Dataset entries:
◇ ◇ ◇ ◇ ◇
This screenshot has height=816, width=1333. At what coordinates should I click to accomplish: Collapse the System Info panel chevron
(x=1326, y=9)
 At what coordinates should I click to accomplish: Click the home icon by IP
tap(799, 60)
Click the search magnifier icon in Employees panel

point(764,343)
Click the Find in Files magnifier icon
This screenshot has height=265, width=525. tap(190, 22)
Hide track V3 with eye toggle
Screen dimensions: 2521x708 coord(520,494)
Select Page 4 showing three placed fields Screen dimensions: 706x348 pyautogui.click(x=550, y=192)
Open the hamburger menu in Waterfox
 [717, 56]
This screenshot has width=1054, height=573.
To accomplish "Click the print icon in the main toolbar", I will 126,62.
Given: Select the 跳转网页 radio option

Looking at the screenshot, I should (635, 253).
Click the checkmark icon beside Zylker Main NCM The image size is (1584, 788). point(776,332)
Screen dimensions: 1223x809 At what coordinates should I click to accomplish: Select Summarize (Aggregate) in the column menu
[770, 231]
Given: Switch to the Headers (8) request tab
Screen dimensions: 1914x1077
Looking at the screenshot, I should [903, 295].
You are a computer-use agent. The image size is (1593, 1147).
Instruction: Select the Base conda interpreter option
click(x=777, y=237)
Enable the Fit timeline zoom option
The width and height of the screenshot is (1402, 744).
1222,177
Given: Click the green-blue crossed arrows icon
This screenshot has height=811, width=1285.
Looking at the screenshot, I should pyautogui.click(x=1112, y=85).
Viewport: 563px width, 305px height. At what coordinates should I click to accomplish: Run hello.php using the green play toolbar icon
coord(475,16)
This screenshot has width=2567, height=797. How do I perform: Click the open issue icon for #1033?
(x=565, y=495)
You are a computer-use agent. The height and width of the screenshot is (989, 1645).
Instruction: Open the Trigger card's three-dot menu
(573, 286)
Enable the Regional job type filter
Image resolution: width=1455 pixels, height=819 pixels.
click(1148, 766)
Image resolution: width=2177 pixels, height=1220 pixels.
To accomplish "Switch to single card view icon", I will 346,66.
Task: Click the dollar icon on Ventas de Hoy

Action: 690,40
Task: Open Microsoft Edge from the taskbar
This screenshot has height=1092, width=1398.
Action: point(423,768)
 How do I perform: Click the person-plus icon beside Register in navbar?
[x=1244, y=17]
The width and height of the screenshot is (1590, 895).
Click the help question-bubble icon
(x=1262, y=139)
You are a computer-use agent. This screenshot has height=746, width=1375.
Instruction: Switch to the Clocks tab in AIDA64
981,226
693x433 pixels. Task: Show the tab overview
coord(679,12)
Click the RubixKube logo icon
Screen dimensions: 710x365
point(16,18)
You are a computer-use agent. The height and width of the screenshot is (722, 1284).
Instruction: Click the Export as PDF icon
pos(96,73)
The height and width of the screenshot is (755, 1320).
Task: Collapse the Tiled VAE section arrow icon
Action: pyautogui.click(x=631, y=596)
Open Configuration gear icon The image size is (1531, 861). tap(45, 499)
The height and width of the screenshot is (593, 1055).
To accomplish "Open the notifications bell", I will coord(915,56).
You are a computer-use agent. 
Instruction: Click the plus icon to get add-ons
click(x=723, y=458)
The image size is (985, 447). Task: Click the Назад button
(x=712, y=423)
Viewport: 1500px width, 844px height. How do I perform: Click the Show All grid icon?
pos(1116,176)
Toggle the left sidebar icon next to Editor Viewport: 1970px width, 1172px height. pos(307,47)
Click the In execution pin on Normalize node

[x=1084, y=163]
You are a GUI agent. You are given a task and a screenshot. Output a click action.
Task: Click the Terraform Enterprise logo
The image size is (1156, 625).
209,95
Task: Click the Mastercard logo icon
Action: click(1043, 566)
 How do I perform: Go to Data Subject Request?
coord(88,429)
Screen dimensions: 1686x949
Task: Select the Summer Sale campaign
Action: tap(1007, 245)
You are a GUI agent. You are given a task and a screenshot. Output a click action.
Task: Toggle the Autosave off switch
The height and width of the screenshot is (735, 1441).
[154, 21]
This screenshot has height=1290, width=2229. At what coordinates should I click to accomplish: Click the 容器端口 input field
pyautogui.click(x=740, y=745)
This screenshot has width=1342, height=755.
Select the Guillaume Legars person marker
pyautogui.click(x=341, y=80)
◇ ◇ ◇ ◇ ◇
Repeat each entry exactly as it was given.

This screenshot has height=816, width=1333. At what coordinates should I click to accomplish: Collapse the System Info panel chevron
(x=1326, y=9)
 At what coordinates should I click to accomplish: Click the home icon by IP
tap(799, 60)
Click the search magnifier icon in Employees panel

point(764,343)
Click the Find in Files magnifier icon
This screenshot has height=265, width=525. tap(190, 22)
Hide track V3 with eye toggle
Screen dimensions: 2521x708 coord(520,494)
Select Page 4 showing three placed fields Screen dimensions: 706x348 pyautogui.click(x=550, y=192)
Open the hamburger menu in Waterfox
 [717, 56]
This screenshot has width=1054, height=573.
To accomplish "Click the print icon in the main toolbar", I will 126,62.
Given: Select the 跳转网页 radio option

Looking at the screenshot, I should (635, 253).
Click the checkmark icon beside Zylker Main NCM The image size is (1584, 788). point(776,332)
Screen dimensions: 1223x809 At what coordinates should I click to accomplish: Select Summarize (Aggregate) in the column menu
[770, 231]
Given: Switch to the Headers (8) request tab
Screen dimensions: 1914x1077
Looking at the screenshot, I should [903, 295].
You are a computer-use agent. The image size is (1593, 1147).
Instruction: Select the Base conda interpreter option
click(x=777, y=237)
Enable the Fit timeline zoom option
The width and height of the screenshot is (1402, 744).
1222,177
Given: Click the green-blue crossed arrows icon
This screenshot has height=811, width=1285.
Looking at the screenshot, I should pyautogui.click(x=1112, y=85).
Viewport: 563px width, 305px height. At what coordinates should I click to accomplish: Run hello.php using the green play toolbar icon
coord(475,16)
This screenshot has width=2567, height=797. How do I perform: Click the open issue icon for #1033?
(x=565, y=495)
You are a computer-use agent. The height and width of the screenshot is (989, 1645).
Instruction: Open the Trigger card's three-dot menu
(573, 286)
Enable the Regional job type filter
Image resolution: width=1455 pixels, height=819 pixels.
click(1148, 766)
Image resolution: width=2177 pixels, height=1220 pixels.
To accomplish "Switch to single card view icon", I will 346,66.
Task: Click the dollar icon on Ventas de Hoy

Action: 690,40
Task: Open Microsoft Edge from the taskbar
This screenshot has height=1092, width=1398.
Action: point(423,768)
 How do I perform: Click the person-plus icon beside Register in navbar?
[x=1244, y=17]
The width and height of the screenshot is (1590, 895).
Click the help question-bubble icon
(x=1262, y=139)
You are a computer-use agent. This screenshot has height=746, width=1375.
Instruction: Switch to the Clocks tab in AIDA64
981,226
693x433 pixels. Task: Show the tab overview
coord(679,12)
Click the RubixKube logo icon
Screen dimensions: 710x365
point(16,18)
You are a computer-use agent. The height and width of the screenshot is (722, 1284).
Instruction: Click the Export as PDF icon
pos(96,73)
The height and width of the screenshot is (755, 1320).
Task: Collapse the Tiled VAE section arrow icon
Action: pyautogui.click(x=631, y=596)
Open Configuration gear icon The image size is (1531, 861). tap(45, 499)
The height and width of the screenshot is (593, 1055).
To accomplish "Open the notifications bell", I will coord(915,56).
You are a computer-use agent. 
Instruction: Click the plus icon to get add-ons
click(x=723, y=458)
The image size is (985, 447). Task: Click the Назад button
(x=712, y=423)
Viewport: 1500px width, 844px height. How do I perform: Click the Show All grid icon?
pos(1116,176)
Toggle the left sidebar icon next to Editor Viewport: 1970px width, 1172px height. pos(307,47)
Click the In execution pin on Normalize node

[x=1084, y=163]
You are a GUI agent. You are given a task and a screenshot. Output a click action.
Task: Click the Terraform Enterprise logo
The image size is (1156, 625).
209,95
Task: Click the Mastercard logo icon
Action: click(1043, 566)
 How do I perform: Go to Data Subject Request?
coord(88,429)
Screen dimensions: 1686x949
Task: Select the Summer Sale campaign
Action: tap(1007, 245)
You are a GUI agent. You are given a task and a screenshot. Output a click action.
Task: Toggle the Autosave off switch
The height and width of the screenshot is (735, 1441).
[154, 21]
This screenshot has height=1290, width=2229. At what coordinates should I click to accomplish: Click the 容器端口 input field
pyautogui.click(x=740, y=745)
This screenshot has width=1342, height=755.
Select the Guillaume Legars person marker
pyautogui.click(x=341, y=80)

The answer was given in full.